• [DATA ENTRIES]

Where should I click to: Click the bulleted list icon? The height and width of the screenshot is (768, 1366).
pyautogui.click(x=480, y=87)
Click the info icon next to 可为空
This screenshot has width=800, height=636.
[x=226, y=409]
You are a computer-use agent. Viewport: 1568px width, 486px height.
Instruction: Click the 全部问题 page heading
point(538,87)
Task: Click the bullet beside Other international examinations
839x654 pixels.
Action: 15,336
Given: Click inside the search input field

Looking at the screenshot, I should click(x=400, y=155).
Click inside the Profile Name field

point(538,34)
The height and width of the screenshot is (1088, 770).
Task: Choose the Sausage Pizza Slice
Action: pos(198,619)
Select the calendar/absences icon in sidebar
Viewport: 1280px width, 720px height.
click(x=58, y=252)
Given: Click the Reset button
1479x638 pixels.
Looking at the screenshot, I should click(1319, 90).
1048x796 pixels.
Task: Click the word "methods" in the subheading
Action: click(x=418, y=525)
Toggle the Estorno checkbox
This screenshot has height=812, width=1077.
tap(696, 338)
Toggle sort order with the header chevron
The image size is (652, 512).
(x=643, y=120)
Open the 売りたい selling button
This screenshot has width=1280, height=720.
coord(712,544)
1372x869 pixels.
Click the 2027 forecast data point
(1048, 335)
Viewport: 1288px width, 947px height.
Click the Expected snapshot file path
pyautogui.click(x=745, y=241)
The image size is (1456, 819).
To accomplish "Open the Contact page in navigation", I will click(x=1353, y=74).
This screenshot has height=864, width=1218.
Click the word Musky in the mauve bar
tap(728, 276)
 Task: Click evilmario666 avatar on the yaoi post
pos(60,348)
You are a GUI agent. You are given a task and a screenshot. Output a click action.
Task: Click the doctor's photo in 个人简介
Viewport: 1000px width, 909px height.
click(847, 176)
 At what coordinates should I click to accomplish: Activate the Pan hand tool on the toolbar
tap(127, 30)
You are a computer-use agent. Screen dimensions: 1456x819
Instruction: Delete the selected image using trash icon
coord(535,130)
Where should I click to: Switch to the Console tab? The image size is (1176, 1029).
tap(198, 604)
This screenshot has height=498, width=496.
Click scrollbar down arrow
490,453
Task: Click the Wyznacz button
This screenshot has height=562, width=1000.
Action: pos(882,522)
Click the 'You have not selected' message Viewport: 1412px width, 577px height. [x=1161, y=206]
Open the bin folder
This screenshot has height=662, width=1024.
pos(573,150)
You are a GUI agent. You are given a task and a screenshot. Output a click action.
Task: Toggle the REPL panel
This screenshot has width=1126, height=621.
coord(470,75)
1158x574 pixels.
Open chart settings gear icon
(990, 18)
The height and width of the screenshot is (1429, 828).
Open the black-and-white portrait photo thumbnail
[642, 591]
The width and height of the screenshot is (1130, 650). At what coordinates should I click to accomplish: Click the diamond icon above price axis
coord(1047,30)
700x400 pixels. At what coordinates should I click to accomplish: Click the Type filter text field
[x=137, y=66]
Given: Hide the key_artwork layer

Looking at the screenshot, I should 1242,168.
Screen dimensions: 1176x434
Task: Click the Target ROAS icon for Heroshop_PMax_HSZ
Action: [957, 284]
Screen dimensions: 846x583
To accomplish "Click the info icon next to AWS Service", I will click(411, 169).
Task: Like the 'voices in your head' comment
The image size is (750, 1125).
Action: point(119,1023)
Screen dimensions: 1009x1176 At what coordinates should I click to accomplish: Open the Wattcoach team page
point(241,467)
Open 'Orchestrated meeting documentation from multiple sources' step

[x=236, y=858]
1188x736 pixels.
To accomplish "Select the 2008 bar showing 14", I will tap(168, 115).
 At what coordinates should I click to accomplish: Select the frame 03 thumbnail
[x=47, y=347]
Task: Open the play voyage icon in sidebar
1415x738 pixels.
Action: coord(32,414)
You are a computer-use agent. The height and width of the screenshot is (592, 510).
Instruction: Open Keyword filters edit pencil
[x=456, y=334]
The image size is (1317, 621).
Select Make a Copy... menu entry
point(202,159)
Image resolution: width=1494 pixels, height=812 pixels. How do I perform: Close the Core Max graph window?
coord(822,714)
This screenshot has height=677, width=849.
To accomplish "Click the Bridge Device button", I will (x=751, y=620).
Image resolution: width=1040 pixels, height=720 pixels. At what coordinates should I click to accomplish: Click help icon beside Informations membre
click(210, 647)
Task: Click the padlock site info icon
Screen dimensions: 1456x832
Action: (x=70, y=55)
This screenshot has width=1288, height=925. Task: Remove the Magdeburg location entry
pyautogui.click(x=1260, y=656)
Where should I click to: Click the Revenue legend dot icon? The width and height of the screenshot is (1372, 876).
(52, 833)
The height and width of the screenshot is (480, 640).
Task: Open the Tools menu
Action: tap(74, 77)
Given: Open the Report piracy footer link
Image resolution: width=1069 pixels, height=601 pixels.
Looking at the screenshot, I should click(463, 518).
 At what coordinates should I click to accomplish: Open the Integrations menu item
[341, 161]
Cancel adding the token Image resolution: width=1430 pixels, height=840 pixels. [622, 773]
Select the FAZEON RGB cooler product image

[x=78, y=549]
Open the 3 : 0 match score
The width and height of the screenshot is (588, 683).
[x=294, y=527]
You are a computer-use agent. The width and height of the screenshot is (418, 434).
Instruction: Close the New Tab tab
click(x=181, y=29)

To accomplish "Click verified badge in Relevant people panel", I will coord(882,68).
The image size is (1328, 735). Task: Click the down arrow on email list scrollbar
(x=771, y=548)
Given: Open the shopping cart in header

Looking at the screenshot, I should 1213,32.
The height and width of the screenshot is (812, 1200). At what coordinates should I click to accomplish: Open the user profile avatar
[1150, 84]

• [PROBLEM REQUIREMENTS] Copy out every one of the entries above, word for word.

• [EXERCISE RESPONSE]
Where should I click to: Click the bulleted list icon? The height and width of the screenshot is (768, 1366).
pyautogui.click(x=480, y=87)
Click the info icon next to 可为空
This screenshot has width=800, height=636.
[x=226, y=409]
You are a computer-use agent. Viewport: 1568px width, 486px height.
Instruction: Click the 全部问题 page heading
point(538,87)
Task: Click the bullet beside Other international examinations
839x654 pixels.
Action: 15,336
Given: Click inside the search input field

Looking at the screenshot, I should click(x=400, y=155).
Click inside the Profile Name field

point(538,34)
The height and width of the screenshot is (1088, 770).
Task: Choose the Sausage Pizza Slice
Action: pos(198,619)
Select the calendar/absences icon in sidebar
Viewport: 1280px width, 720px height.
click(x=58, y=252)
Given: Click the Reset button
1479x638 pixels.
Looking at the screenshot, I should click(1319, 90).
1048x796 pixels.
Task: Click the word "methods" in the subheading
Action: click(x=418, y=525)
Toggle the Estorno checkbox
This screenshot has height=812, width=1077.
tap(696, 338)
Toggle sort order with the header chevron
The image size is (652, 512).
(x=643, y=120)
Open the 売りたい selling button
This screenshot has width=1280, height=720.
coord(712,544)
1372x869 pixels.
Click the 2027 forecast data point
(1048, 335)
Viewport: 1288px width, 947px height.
Click the Expected snapshot file path
pyautogui.click(x=745, y=241)
The image size is (1456, 819).
To accomplish "Open the Contact page in navigation", I will click(x=1353, y=74).
This screenshot has height=864, width=1218.
Click the word Musky in the mauve bar
tap(728, 276)
 Task: Click evilmario666 avatar on the yaoi post
pos(60,348)
You are a GUI agent. You are given a task and a screenshot. Output a click action.
Task: Click the doctor's photo in 个人简介
Viewport: 1000px width, 909px height.
click(847, 176)
 At what coordinates should I click to accomplish: Activate the Pan hand tool on the toolbar
tap(127, 30)
You are a computer-use agent. Screen dimensions: 1456x819
Instruction: Delete the selected image using trash icon
coord(535,130)
Where should I click to: Switch to the Console tab? The image size is (1176, 1029).
tap(198, 604)
This screenshot has height=498, width=496.
Click scrollbar down arrow
490,453
Task: Click the Wyznacz button
This screenshot has height=562, width=1000.
Action: pos(882,522)
Click the 'You have not selected' message Viewport: 1412px width, 577px height. [x=1161, y=206]
Open the bin folder
This screenshot has height=662, width=1024.
pos(573,150)
You are a GUI agent. You are given a task and a screenshot. Output a click action.
Task: Toggle the REPL panel
This screenshot has width=1126, height=621.
coord(470,75)
1158x574 pixels.
Open chart settings gear icon
(990, 18)
The height and width of the screenshot is (1429, 828).
Open the black-and-white portrait photo thumbnail
[642, 591]
The width and height of the screenshot is (1130, 650). At what coordinates should I click to accomplish: Click the diamond icon above price axis
coord(1047,30)
700x400 pixels. At what coordinates should I click to accomplish: Click the Type filter text field
[x=137, y=66]
Given: Hide the key_artwork layer

Looking at the screenshot, I should 1242,168.
Screen dimensions: 1176x434
Task: Click the Target ROAS icon for Heroshop_PMax_HSZ
Action: [957, 284]
Screen dimensions: 846x583
To accomplish "Click the info icon next to AWS Service", I will click(411, 169).
Task: Like the 'voices in your head' comment
The image size is (750, 1125).
Action: point(119,1023)
Screen dimensions: 1009x1176 At what coordinates should I click to accomplish: Open the Wattcoach team page
point(241,467)
Open 'Orchestrated meeting documentation from multiple sources' step

[x=236, y=858]
1188x736 pixels.
To accomplish "Select the 2008 bar showing 14", I will tap(168, 115).
 At what coordinates should I click to accomplish: Select the frame 03 thumbnail
[x=47, y=347]
Task: Open the play voyage icon in sidebar
1415x738 pixels.
Action: coord(32,414)
You are a computer-use agent. The height and width of the screenshot is (592, 510).
Instruction: Open Keyword filters edit pencil
[x=456, y=334]
The image size is (1317, 621).
Select Make a Copy... menu entry
point(202,159)
Image resolution: width=1494 pixels, height=812 pixels. How do I perform: Close the Core Max graph window?
coord(822,714)
This screenshot has height=677, width=849.
To accomplish "Click the Bridge Device button", I will (x=751, y=620).
Image resolution: width=1040 pixels, height=720 pixels. At what coordinates should I click to accomplish: Click help icon beside Informations membre
click(210, 647)
Task: Click the padlock site info icon
Screen dimensions: 1456x832
Action: (x=70, y=55)
This screenshot has width=1288, height=925. Task: Remove the Magdeburg location entry
pyautogui.click(x=1260, y=656)
Where should I click to: Click the Revenue legend dot icon? The width and height of the screenshot is (1372, 876).
(52, 833)
The height and width of the screenshot is (480, 640).
Task: Open the Tools menu
Action: tap(74, 77)
Given: Open the Report piracy footer link
Image resolution: width=1069 pixels, height=601 pixels.
Looking at the screenshot, I should click(463, 518).
 At what coordinates should I click to accomplish: Open the Integrations menu item
[341, 161]
Cancel adding the token Image resolution: width=1430 pixels, height=840 pixels. [622, 773]
Select the FAZEON RGB cooler product image

[x=78, y=549]
Open the 3 : 0 match score
The width and height of the screenshot is (588, 683).
[x=294, y=527]
You are a computer-use agent. The width and height of the screenshot is (418, 434).
Instruction: Close the New Tab tab
click(x=181, y=29)

To accomplish "Click verified badge in Relevant people panel", I will coord(882,68).
The image size is (1328, 735). Task: Click the down arrow on email list scrollbar
(x=771, y=548)
Given: Open the shopping cart in header

Looking at the screenshot, I should 1213,32.
The height and width of the screenshot is (812, 1200). At what coordinates should I click to accomplish: Open the user profile avatar
[1150, 84]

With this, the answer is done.